Comparing and Contrasting the Five Studies
One of the similarities of these tests is that they are all used to generally gauge how well children can assimilate information from the outside world and process it to give relatively well-thought responses. From the information processing theories and the above tests, children have been likened to computers in terms of learning, thinking, processing information and memory processes. These abilities develop with practice and experience as the children grow. Another similarity is that the above tests all try to involve the children's first or basic senses of sight and listening. These are the most fundamental bits of intelligence that a child develops in the cognitive process. Children learn from what they see other people doing or hearing sounds. All the above tests involve the researcher asking the subject (who is a child) questions from what these children can see.
Conversely, some differences exist between these tests. First, the Theory of Mind and Day-Night presentation tests mainly based on Vygotsky's sociocultural approach that cognitive development is a factor of their social interactions. In this line, the child is exposed to a false belief by the researcher that one of the covered boxes contains the item the child is looking for as opposed to another box. On the other hand, other tests such as Piaget's conservation tasks are based on scientific parameters of mass and numeric quantity, which apparently the child finds it hard to differentiate between changes in these parameters. Additionally, the sorting card test highlights the characteristic error of centration as stipulated in the Piaget's preoperational stage concept while the conservation tasks test highlights a child's egocentrism. The centration error occurs when a child focuses on one particular feature at the expense of others while egocentrism occurs when the child views the world exclusively from their own perspective.
Challenges to Designing and Executing Studies with Children
The challenges that a researcher is likely to face when conducting a study with children are either methodological or ethical.
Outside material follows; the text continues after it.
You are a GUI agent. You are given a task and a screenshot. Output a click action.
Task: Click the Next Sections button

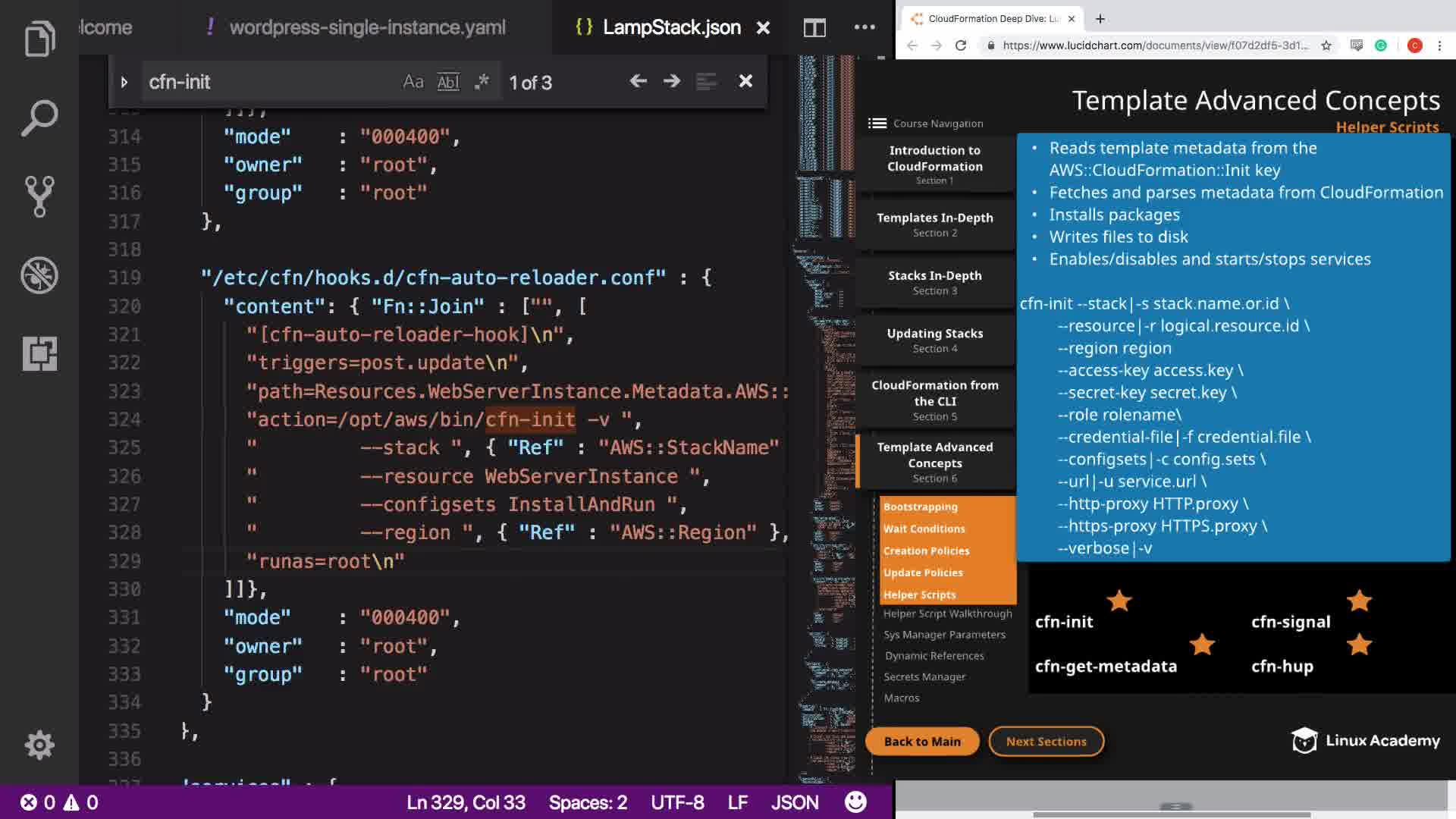tap(1046, 741)
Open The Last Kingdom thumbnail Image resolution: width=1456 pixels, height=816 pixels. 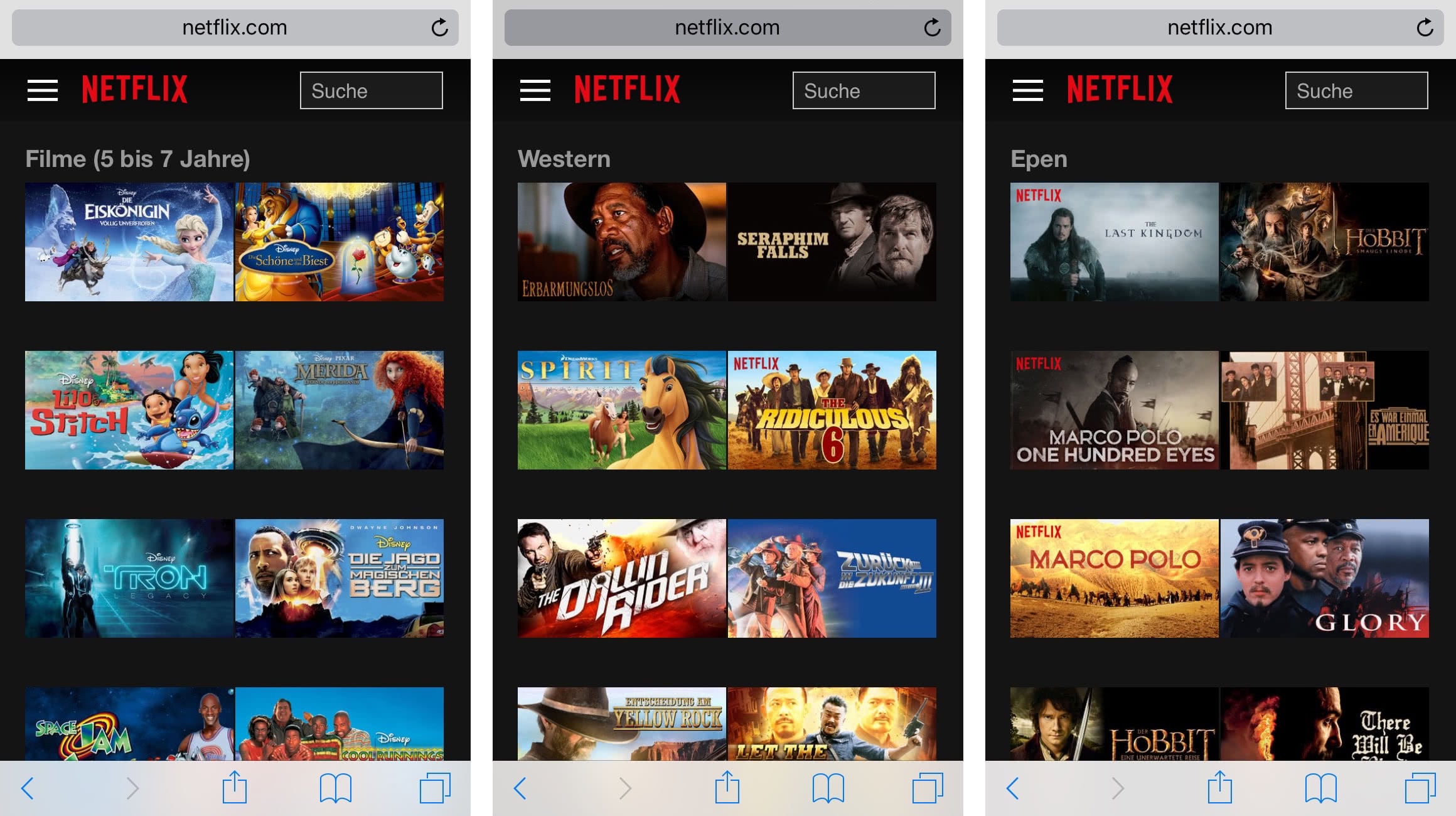coord(1114,242)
With regards to the methodological challenges, studies of the cognitive development processes are mainly limited to qualitative research designs. Children cannot be given questionnaires in a bid to study their behaviours. Therefore, the researcher is prompted to use interviews or one on one conversation with the child. Additionally, since the child's brain cannot comprehend abstract details, the researcher is confined to using pictorial representations of objects or a symbolic language that the child can understand. On the ethical challenges, a close relationship between the researcher and participants is an important aspect of any qualitative research. In this case, however, it may be difficult for the researcher to establish a close connection with the child due to the intricacies that arise due to unequal power relationships with the children. Finally, the child may not recognize that he or she is participating in a study and, therefore, the researcher should be highly informed about child behaviour to get what is expected from the child.